= Janssen Medal (French Academy of Sciences) =

Award for advances in astrophysics

The Janssen Medal is an astrophysics award presented by the French Academy of Sciences to those who have made advances in this area of science.

The award was founded in 1886, though the first medal was not awarded until a year later. The commission formed to decide on the first recipient of the medal selected the German physicist Gustav Kirchhoff for his work on the science of spectroscopy. However, Kirchhoff died aged 63 on 17 October 1887, a few months before the award would have been announced. Rather than choosing a new recipient for the award, the commission announced at the academy's session of 26 December 1887 that the inaugural medal would be placed on his grave, in "supreme honour of the memory of this great scholar of Heidelberg".

The award had been intended to be biennial, but was awarded in 1888 and again in 1889. A statement in the 1889 volume of Comptes rendus de l'Académie des sciences clarified that the award would be presented annually for the first seven years, and then biennially from 1894 onwards.
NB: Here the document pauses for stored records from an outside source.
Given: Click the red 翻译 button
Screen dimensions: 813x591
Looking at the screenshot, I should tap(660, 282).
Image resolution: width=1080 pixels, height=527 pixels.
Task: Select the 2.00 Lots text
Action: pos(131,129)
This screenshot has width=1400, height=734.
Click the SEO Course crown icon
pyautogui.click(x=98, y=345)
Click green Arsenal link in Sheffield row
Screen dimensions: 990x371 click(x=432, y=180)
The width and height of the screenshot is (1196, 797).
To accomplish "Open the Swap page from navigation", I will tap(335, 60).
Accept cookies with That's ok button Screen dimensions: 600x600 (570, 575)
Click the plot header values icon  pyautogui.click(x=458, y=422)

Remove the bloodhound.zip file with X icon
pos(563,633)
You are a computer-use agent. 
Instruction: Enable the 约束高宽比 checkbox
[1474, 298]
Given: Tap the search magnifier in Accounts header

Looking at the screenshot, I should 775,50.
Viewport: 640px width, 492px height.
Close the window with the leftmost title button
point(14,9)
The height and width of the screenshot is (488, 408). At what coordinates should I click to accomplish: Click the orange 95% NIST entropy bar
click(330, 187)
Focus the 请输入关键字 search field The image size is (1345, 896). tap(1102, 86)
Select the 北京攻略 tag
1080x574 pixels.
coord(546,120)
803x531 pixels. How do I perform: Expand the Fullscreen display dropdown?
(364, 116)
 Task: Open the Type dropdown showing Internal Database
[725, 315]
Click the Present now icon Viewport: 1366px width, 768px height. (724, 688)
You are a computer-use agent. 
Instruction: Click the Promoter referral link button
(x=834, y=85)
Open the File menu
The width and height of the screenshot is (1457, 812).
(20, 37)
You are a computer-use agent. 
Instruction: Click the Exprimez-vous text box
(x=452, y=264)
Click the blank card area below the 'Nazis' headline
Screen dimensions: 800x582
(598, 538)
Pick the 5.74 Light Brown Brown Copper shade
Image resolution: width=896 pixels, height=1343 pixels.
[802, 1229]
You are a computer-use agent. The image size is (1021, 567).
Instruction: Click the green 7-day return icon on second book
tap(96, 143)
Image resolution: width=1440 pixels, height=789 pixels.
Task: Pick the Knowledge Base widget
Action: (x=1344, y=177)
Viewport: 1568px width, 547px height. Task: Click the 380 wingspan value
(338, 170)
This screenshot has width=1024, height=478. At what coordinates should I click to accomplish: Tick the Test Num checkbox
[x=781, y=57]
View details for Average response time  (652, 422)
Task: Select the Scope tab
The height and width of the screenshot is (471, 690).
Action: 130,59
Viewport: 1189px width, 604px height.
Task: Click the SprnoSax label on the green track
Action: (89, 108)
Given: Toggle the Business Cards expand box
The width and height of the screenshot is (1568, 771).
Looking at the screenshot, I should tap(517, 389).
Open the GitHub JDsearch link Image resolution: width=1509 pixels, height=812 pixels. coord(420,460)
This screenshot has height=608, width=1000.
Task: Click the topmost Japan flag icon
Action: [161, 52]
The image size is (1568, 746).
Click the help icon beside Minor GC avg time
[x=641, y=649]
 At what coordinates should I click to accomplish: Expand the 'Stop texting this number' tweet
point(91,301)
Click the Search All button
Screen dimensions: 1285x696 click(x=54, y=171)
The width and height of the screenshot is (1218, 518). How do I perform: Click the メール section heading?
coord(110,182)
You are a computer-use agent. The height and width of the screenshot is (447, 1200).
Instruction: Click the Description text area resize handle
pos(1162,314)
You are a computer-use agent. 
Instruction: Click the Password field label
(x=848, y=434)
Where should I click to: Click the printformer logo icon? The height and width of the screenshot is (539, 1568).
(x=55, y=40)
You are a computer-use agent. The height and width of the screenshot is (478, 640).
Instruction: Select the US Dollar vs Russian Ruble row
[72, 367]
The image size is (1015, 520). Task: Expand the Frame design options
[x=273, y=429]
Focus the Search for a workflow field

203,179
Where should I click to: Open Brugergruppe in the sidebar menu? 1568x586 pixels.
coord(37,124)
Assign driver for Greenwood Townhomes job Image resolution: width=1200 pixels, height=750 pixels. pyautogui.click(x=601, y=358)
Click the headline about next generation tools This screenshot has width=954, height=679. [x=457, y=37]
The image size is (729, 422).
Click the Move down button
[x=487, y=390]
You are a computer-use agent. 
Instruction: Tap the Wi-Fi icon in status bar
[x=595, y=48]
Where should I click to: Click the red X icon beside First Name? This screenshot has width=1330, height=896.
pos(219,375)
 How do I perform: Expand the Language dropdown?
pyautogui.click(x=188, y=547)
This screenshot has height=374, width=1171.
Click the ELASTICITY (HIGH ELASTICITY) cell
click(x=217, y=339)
This award is distinct from the Prix Jules Janssen (created in 1897), an annual award presented by the French Astronomical Society. Both awards are named for the French astronomer Pierre Janssen (1824–1907) (better known as Jules Janssen). Janssen founded the academy award, and was a member of the inaugural commission.

==Laureates==
- 1887 – Gustav Kirchhoff (posthumously)
- 1888 – William Huggins
- 1889 – Norman Lockyer
- 1890 – Charles Augustus Young
- 1891 – Georges Rayet
- 1892 – Pietro Tacchini
- 1893 – Samuel Pierpont Langley
- 1894 – George Ellery Hale
- 1896 – Henri Deslandres
- 1898 – Aristarkh Belopolsky
- 1900 – Edward Emerson Barnard
- 1902 – Aymar de la Baume Pluvinel
- 1904 – Aleksey Pavlovitch Hansky
- 1905 – Gaston Millochau (silver-gilt award)
- 1906 – Annibale Ricco
- 1908 – Pierre Puiseux
- 1910 – William Wallace Campbell
- 1912 – Alfred Perot
- 1914 – René Jarry-Desloges
- 1916 – Charles Fabry
- 1918 – Stanislas Chevalier
- 1920 – William Coblentz
- 1922 – Carl Størmer
- 1924 – George Willis Ritchey
- 1926 – Francisco Miranda da Costa Lobo
- 1928 – William Hammond Wright
- 1930 – Bernard Ferdinand Lyot
- 1932 – Alexandre Dauvillier
- 1934 – Walter Sydney Adams
- 1936 – Henry Norris Russell
- 1938 – Bertil Lindblad
- 1940 – Harlow Shapley
- 1943 – Lucien Henri d'Azambuja
- 1944 – Jean Rösch
- 1946 – Jan Hendrik Oort
- 1949 – Daniel Chalonge
- 1952 – André Couder
- 1955 – Otto Struve
- 1958 – André Lallemand
- 1961 – Pol Swings
- 1964 – Jean-François Denisse
- 1967 – Bengt Strömgren
- 1970 – Gérard Wlérick
- 1973 – Lucienne Devan (silver-gilt award)
- 1976 – Paul Ledoux
- 1979 – Jean Delhaye
- 1982 – Georges Michaud
- 1985 – Pierre Lacroute
- 1988 – Lodewijk Woltjer.
- 1990 – Pierre Charvin
- 1992 – Henk C. Van de Hulst
- 1994 – Serge Koutchmy
- 1999 – Jean-Marie Mariotti
- 2003 – Gilbert Vedrenne
- 2007 – Bernard Fort
- 2011 – Francois Mignard
- 2019 – Eric Hosy

The list above is complete up to 2019.